Od tragicznego dla naszej historii pierwszego rozbioru Polski mija w tym roku 245 lat, zaś od uchwalenia budzącej nadzieję na uratowanie Rzeczypospolitej Konstytucji 3 Maja mija lat 226. To dość oddalone od nas w czasie wydarzenia. Natomiast ciągle bliskie pozostaje nam ich przesłanie – z jednej strony przestroga, z drugiej wskazanie drogi ratunku i ocalenia. Tą drogą jest pełna poświęcenia i ofiarności miłość do Ojczyzny. Często, przy różnych okazjach, mówił o niej święty Jan Paweł II. Pamiętamy jego słowa, wypowiedziane w dniu 16 czerwca 1983 roku na warszawskim Okęciu, kiedy rozpoczynał swą drugą pielgrzymkę do Polski. Formalnie trwał wtedy jeszcze stan wojenny, w więzieniach i miejscach internowania znajdowało się wiele osób związanych z narodowym zrywem „Solidarności”, wielu było prześladowanych, między innymi ks. Jerzy Popiełuszko. W tych trudnych czasach Ojciec Święty przypominał o konieczności kochania Polski – mimo wszystko. Mówił On wtedy: „Ojczyzna jest naszą matką ziemską. Polska jest matką szczególną. Niełatwe są jej dzieje, zwłaszcza na przestrzeni ostatnich stuleci. Jest matką, która wiele przecierpiała i wciąż na nowo cierpi. Dlatego też ma prawo do miłości szczególnej”.
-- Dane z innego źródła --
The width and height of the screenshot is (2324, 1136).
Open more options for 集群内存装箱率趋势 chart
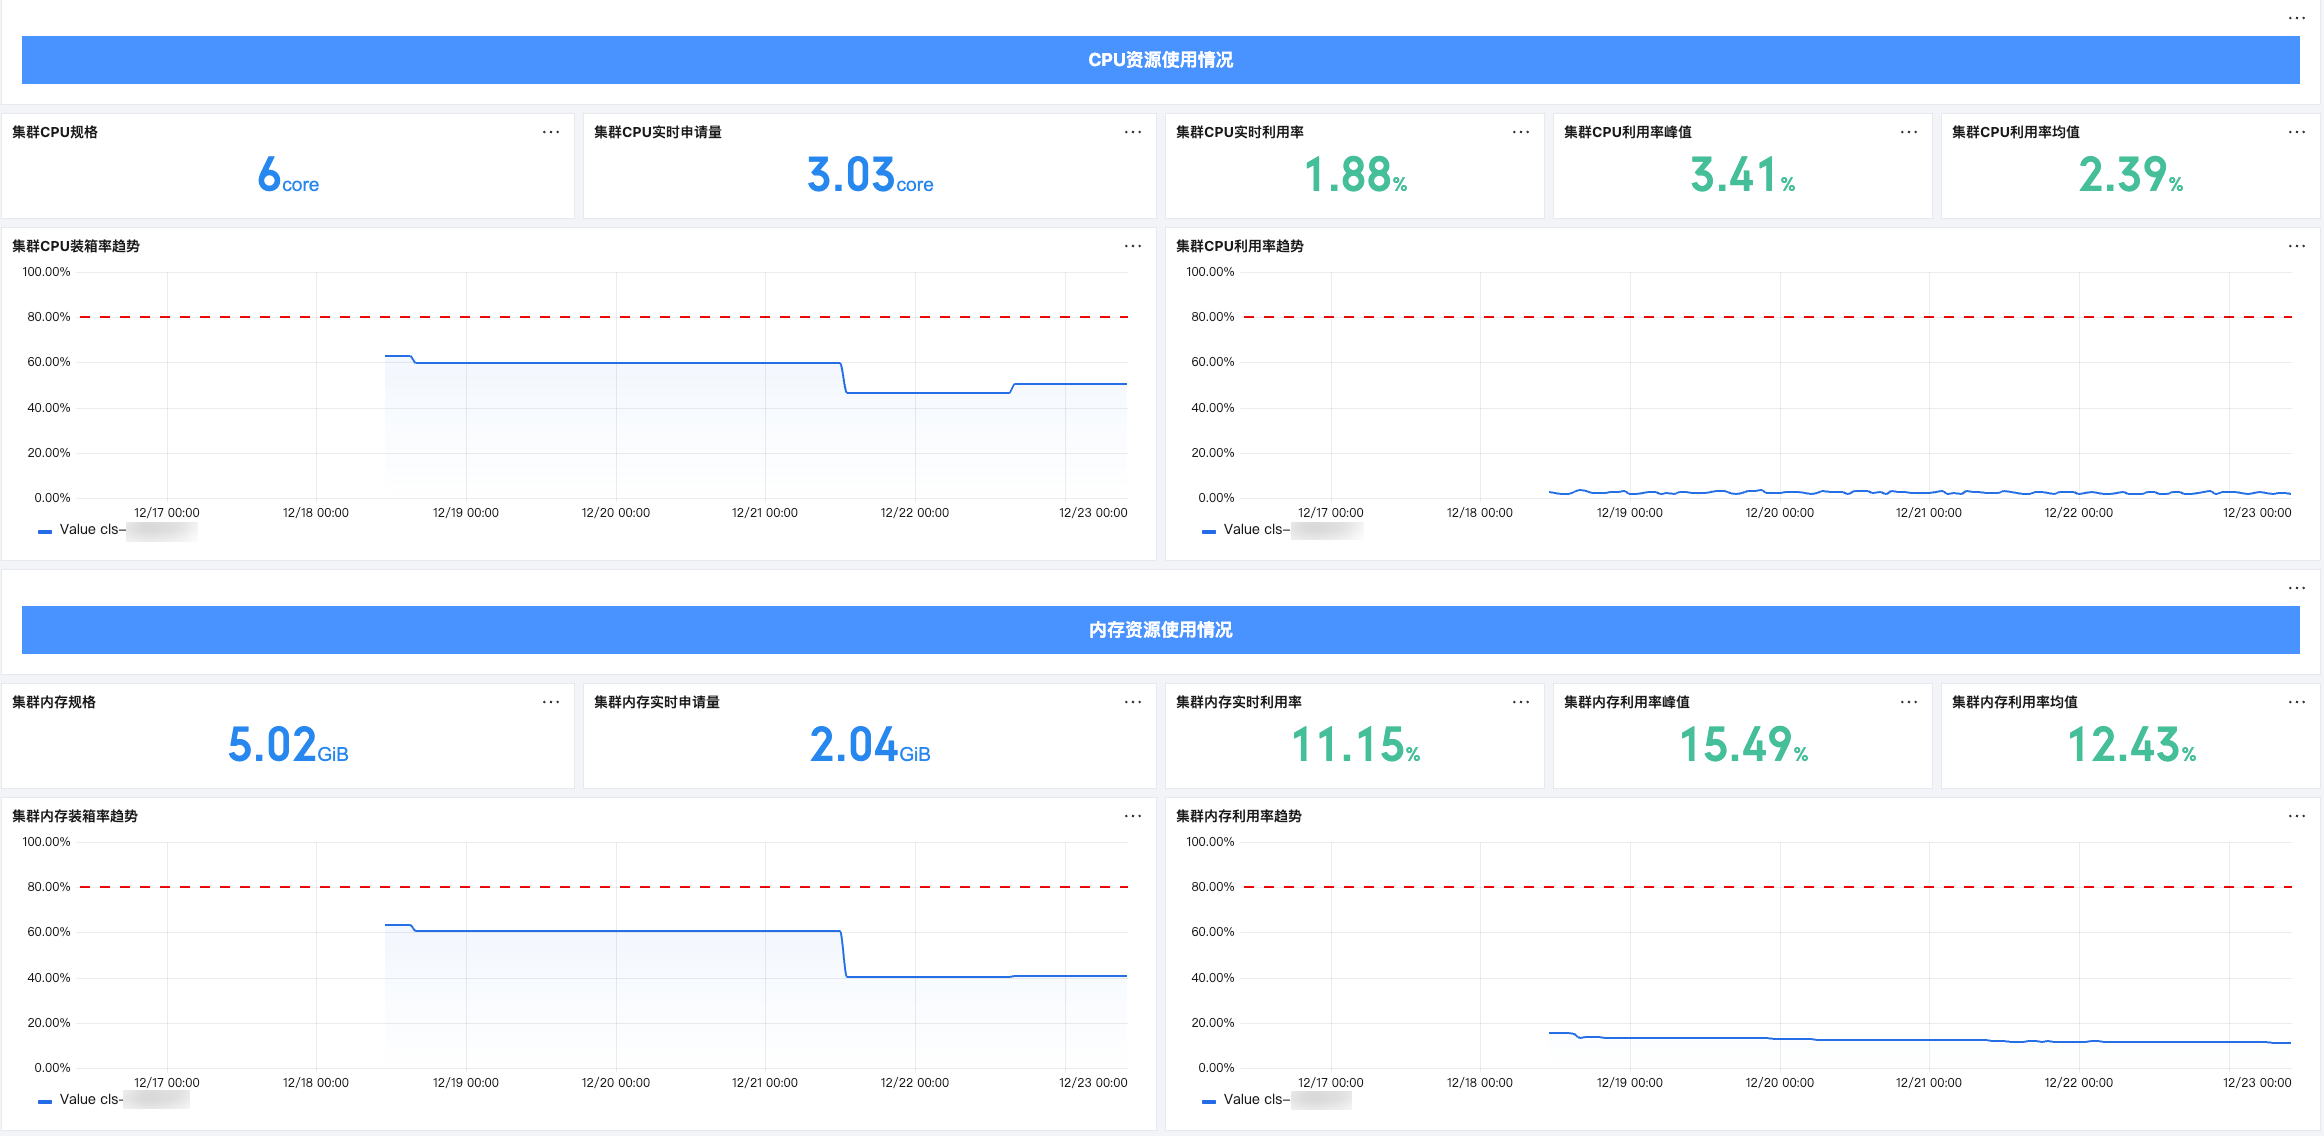1133,816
Nie inaczej jest dzisiaj. Polska cierpi także w naszych czasach. Cierpi z powodu obojętności na jej los ze strony wielu jej synów i córek. Cierpi z powodu różnego rodzaju egoizmów, gdy interesy własne lub interesy różnych grup i struktur społeczno-politycznych stawiane są wyżej niż jej dobro. Cierpi z powodu gorszących podziałów, także wtedy, gdy miłość do niej pragnie się utożsamiać ze skrajnym nacjonalizmem. Również dzisiaj Polska ma „prawo do miłości szczególnej”. Ma prawo do naszego patriotyzmu. Do patriotyzmu wszystkich jej obywateli.

Dobitnie mówią o tym polscy biskupi, którzy w marcu tego roku na Zebraniu Plenarnym przyjęli obszerny dokument, zatytułowany Chrześcijański kształt patriotyzmu. Wpisuje się on w zwyczajne nauczanie Kościoła, w tym w wypowiedzi papieży: Piusa X, Jana Pawła II, Benedykta XVI i Franciszka. Nawiązuje on również do Listu Episkopatu Polski o chrześcijańskim patriotyzmie z 5 września 1972. Wszystkie te wypowiedzi podkreślają,  iż autentyczne formy miłowania zarówno samego siebie, jak i drugiego człowieka, mają swe źródło w Bogu, który jest Miłością. Do tych autentycznych form miłowania należy również patriotyzm, wypływający z uniwersalnego nakazu miłości bliźniego. Dlatego też biskupi polscy, czy to przed prawie pięćdziesięciu laty, czy obecnie, z całą mocą głoszą następującą prawdę: „Choć człowiek stawia wartości ojczyste bardzo wysoko, to jednak wie, że ponad narodami jest Bóg, który jedyny ma prawo do tego, aby ustanawiać najwyższe normy moralne, niezależnie od poszczególnych narodów. Takie poczucie rzeczywistości opiera patriotyzm na prawdzie, oczyszcza go i uzdalnia do pogłębienia świadomości wspólnoty rodziny ludzkiej” (n. 2).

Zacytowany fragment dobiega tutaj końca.